* YOUR OBJECTIVE: Leaving out the pictures, please reproduce exactly and only the lines from the one that contains "The width and" through the last line below.
┌──
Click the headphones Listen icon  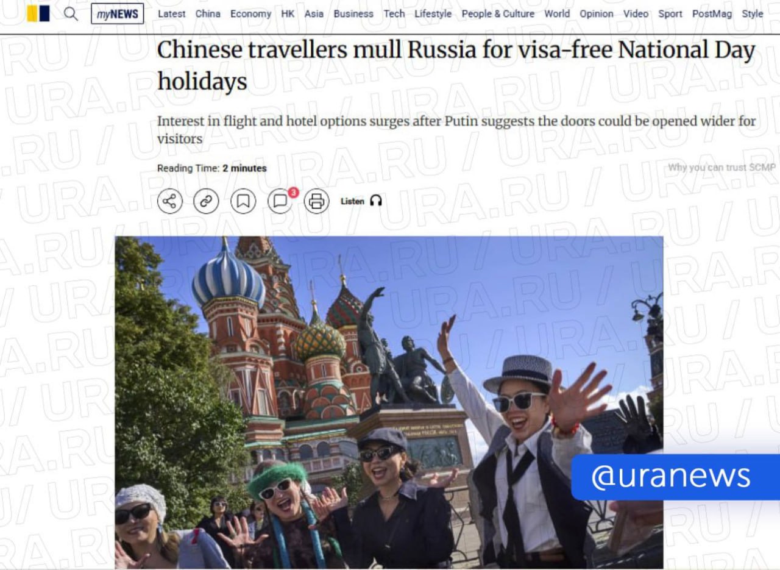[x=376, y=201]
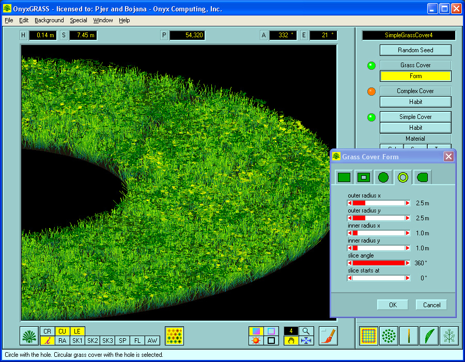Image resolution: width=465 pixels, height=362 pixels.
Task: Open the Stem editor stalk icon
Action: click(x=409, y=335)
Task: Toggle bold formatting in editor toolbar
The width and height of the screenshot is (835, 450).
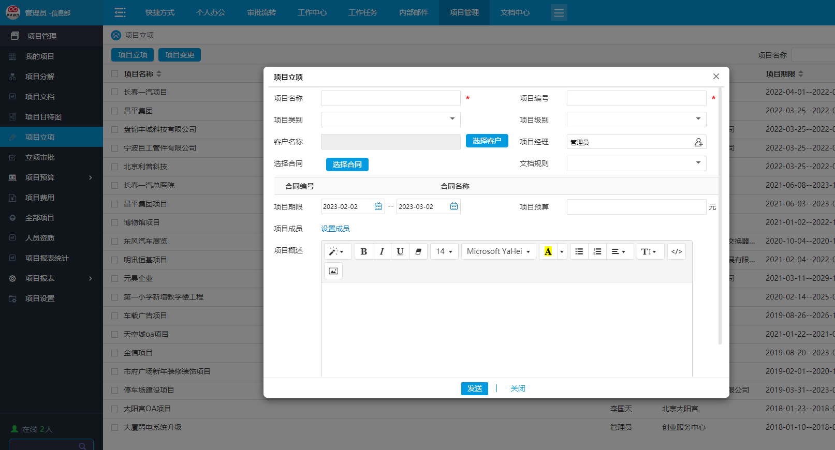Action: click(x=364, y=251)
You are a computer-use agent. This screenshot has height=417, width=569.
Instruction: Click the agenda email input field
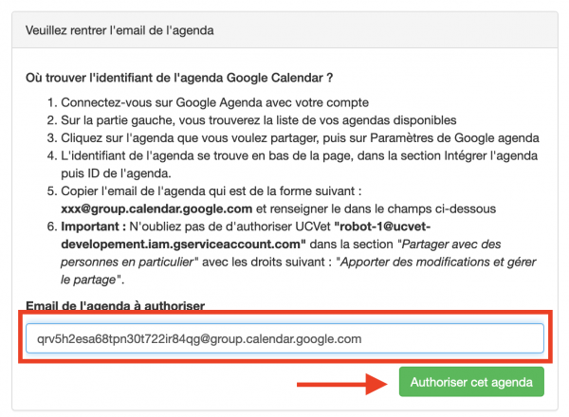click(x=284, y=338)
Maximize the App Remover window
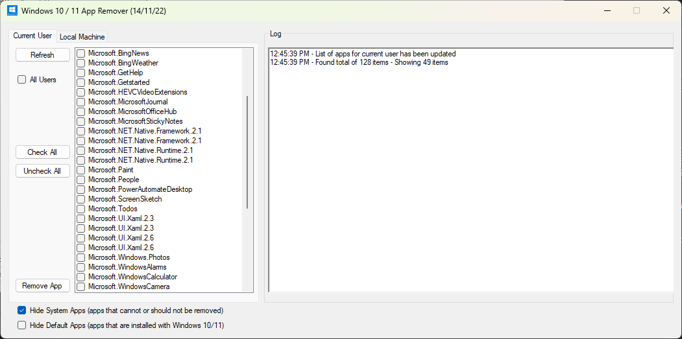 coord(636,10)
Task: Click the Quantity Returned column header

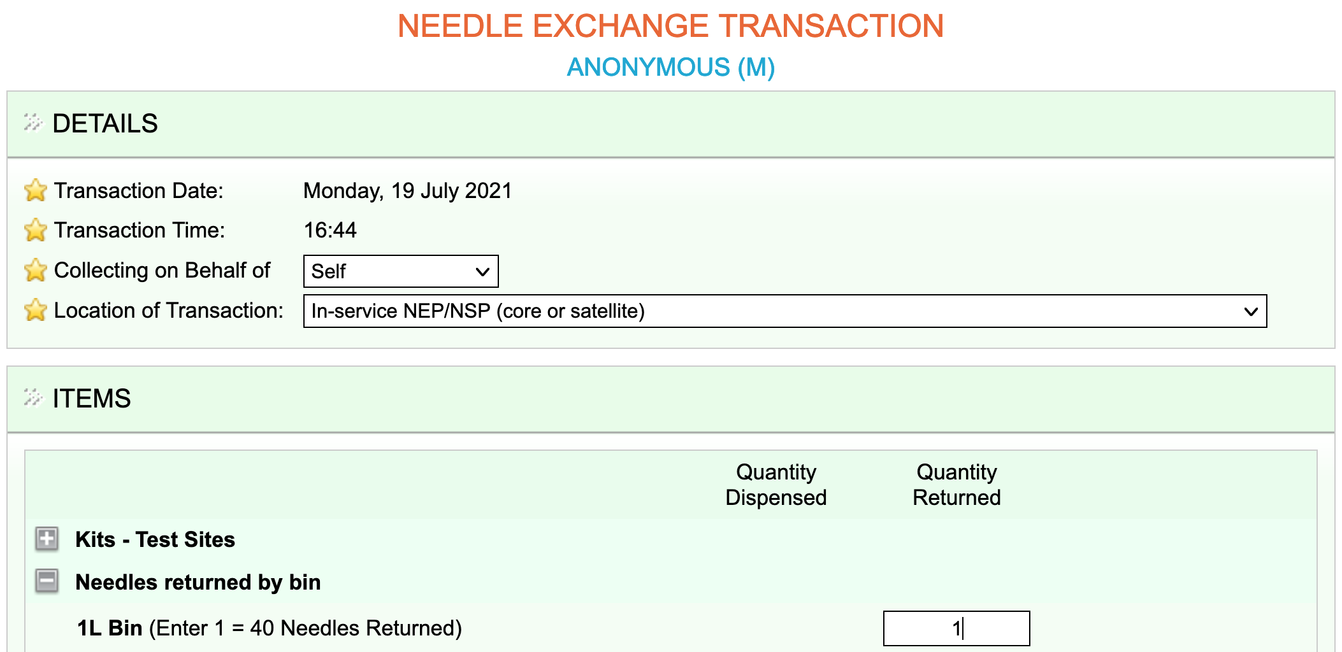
└──
* FINISHED EXERCISE:
The width and height of the screenshot is (835, 450).
Action: click(x=364, y=251)
You are a computer-use agent. This screenshot has height=417, width=569.
Instruction: Click the agenda email input field
click(x=284, y=338)
Maximize the App Remover window
 coord(636,10)
Task: Click the Quantity Returned column header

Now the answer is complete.